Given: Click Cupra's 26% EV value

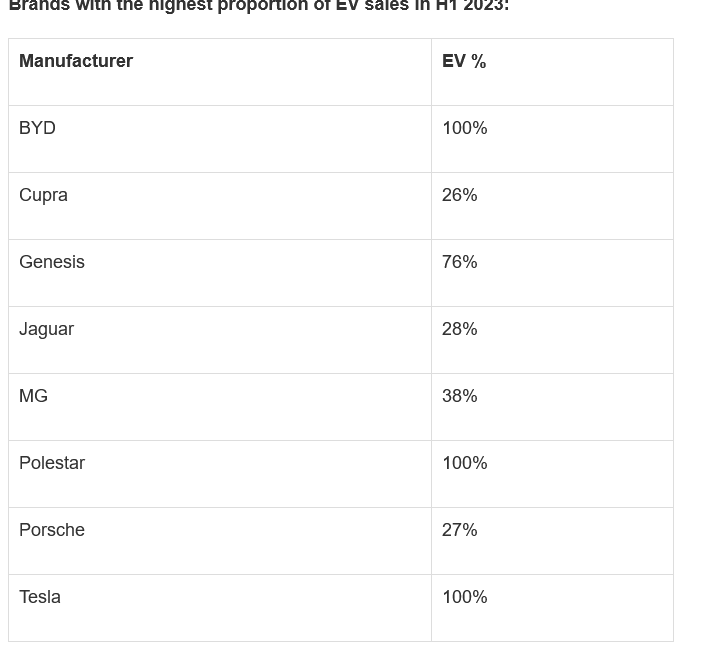Looking at the screenshot, I should tap(460, 195).
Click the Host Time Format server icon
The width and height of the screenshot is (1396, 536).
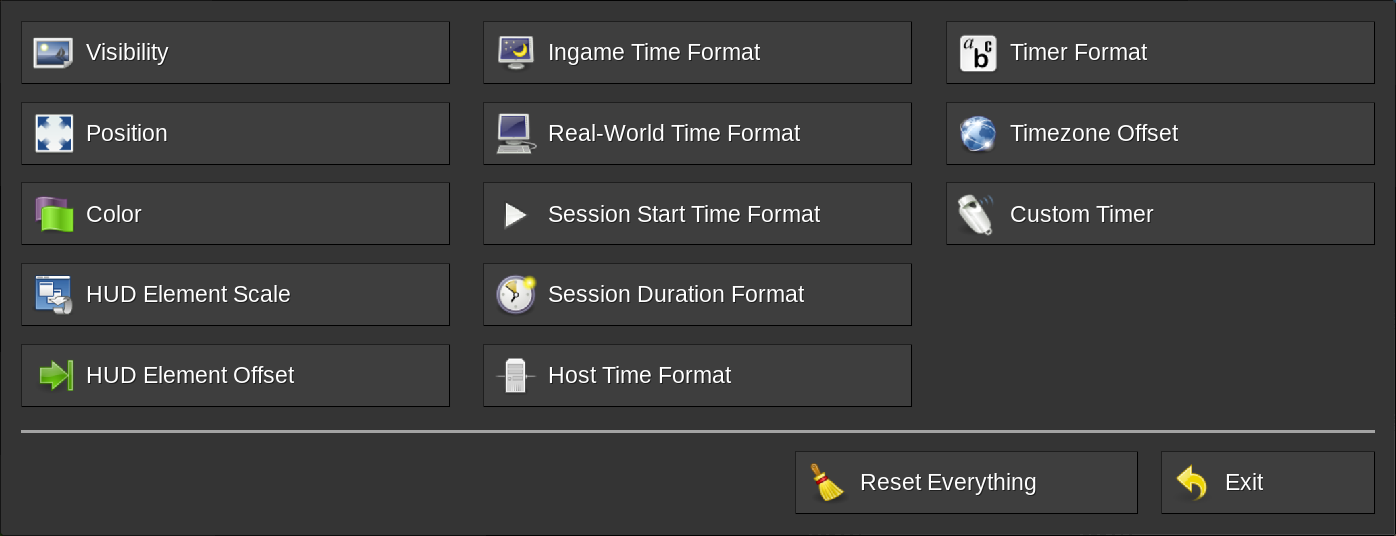516,376
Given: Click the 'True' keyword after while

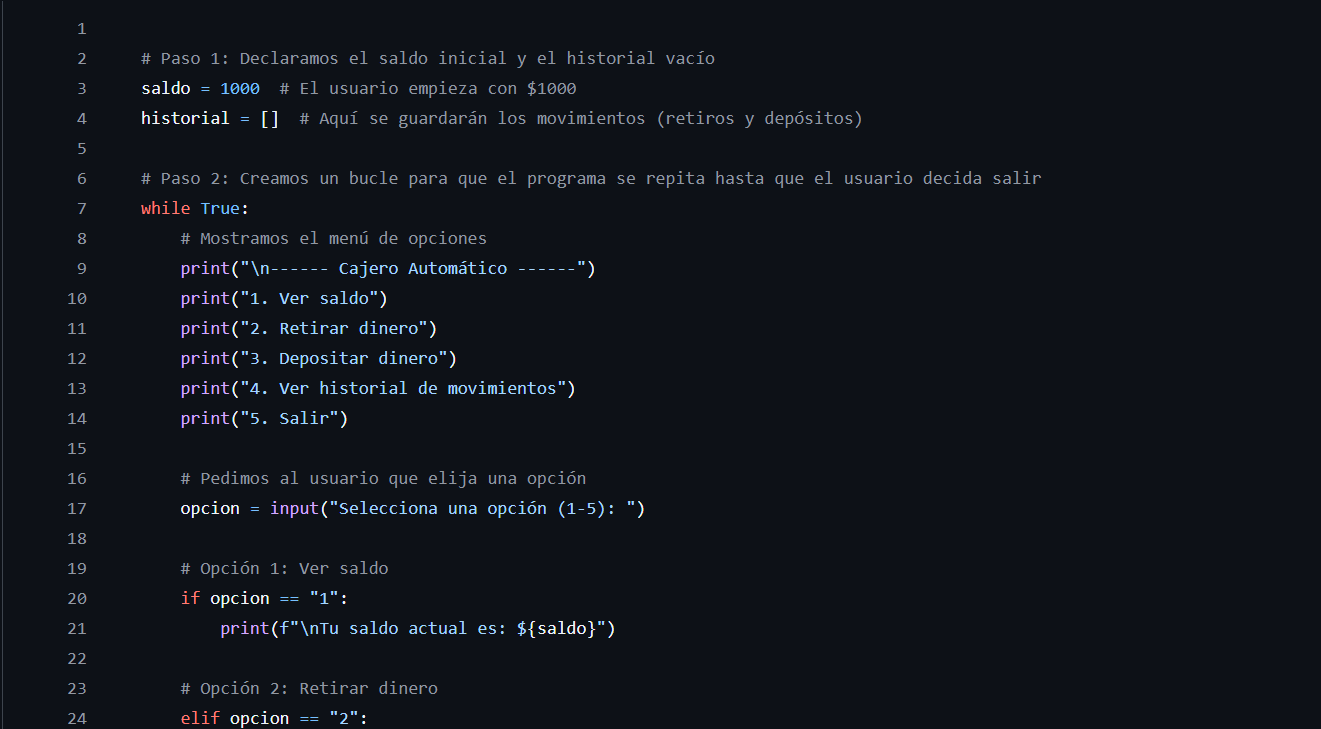Looking at the screenshot, I should [x=220, y=209].
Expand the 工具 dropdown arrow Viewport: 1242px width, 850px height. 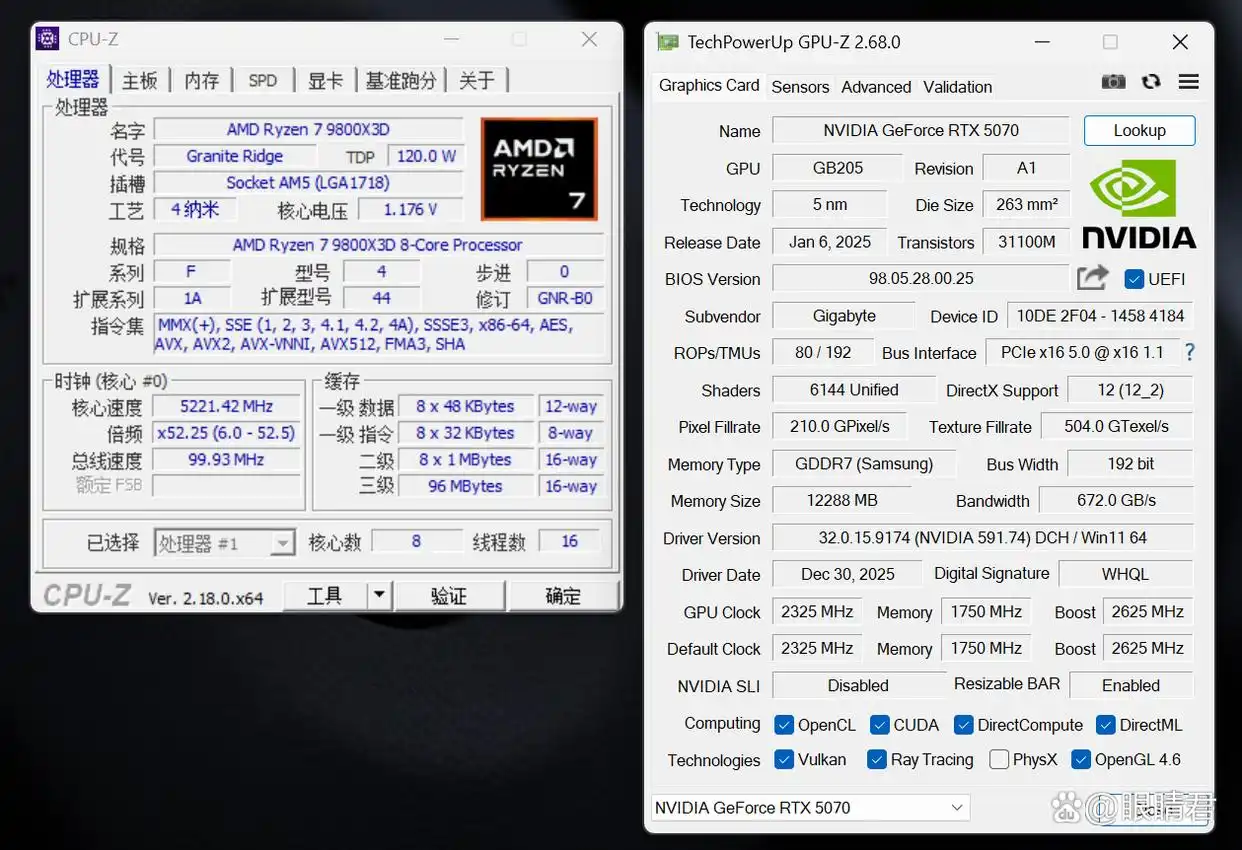tap(380, 594)
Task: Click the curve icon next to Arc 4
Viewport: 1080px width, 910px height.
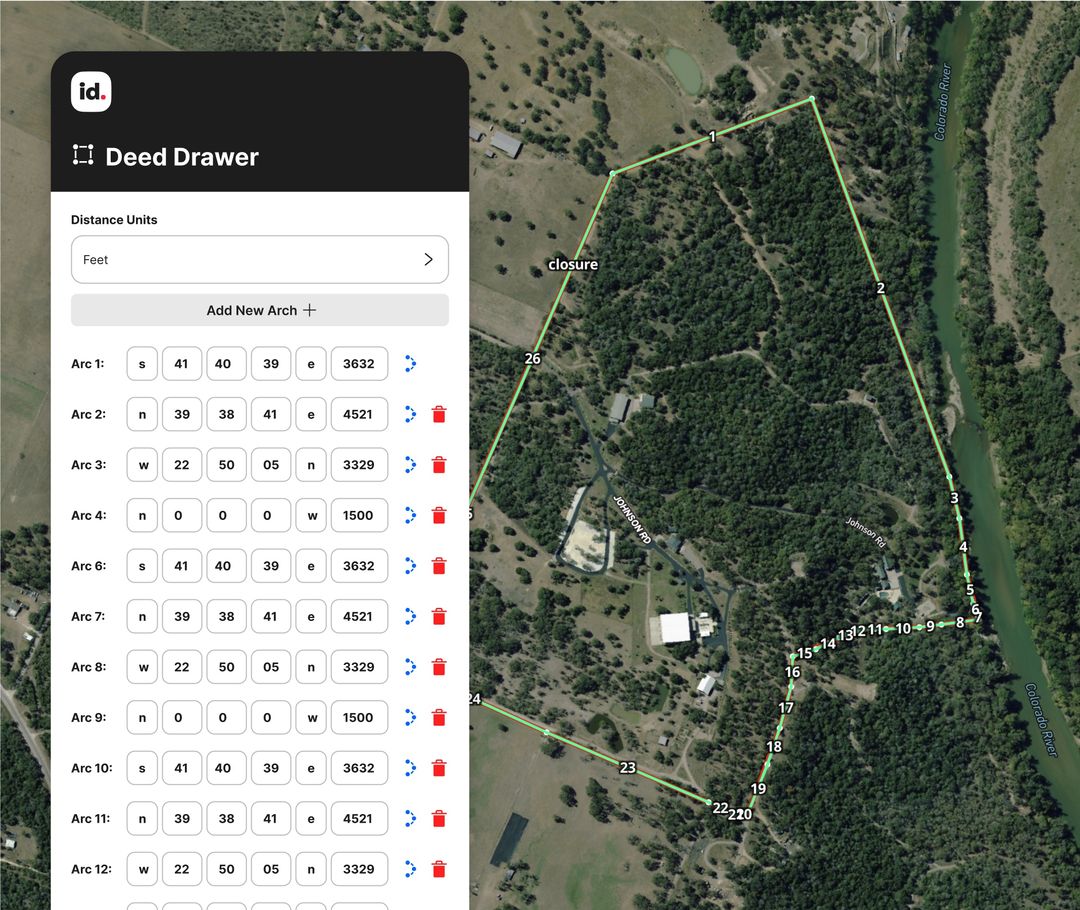Action: click(x=409, y=515)
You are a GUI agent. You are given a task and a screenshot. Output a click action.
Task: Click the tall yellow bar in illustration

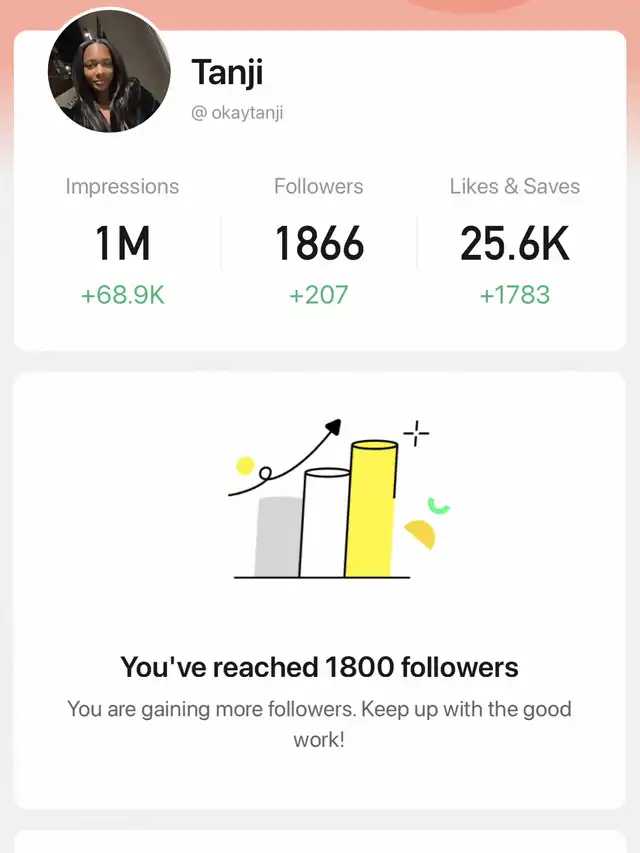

+ + + + +

Activity: Give back exactly the lines from the one that contains "Task: Click the curve icon next to Arc 4" to the final line of the data above, both included, with all pictures removed.

Result below:
Task: Click the curve icon next to Arc 4
Viewport: 1080px width, 910px height.
Action: click(x=409, y=515)
You are a GUI agent. You are given a task and a screenshot. Output a click action.
Task: Click the tall yellow bar in illustration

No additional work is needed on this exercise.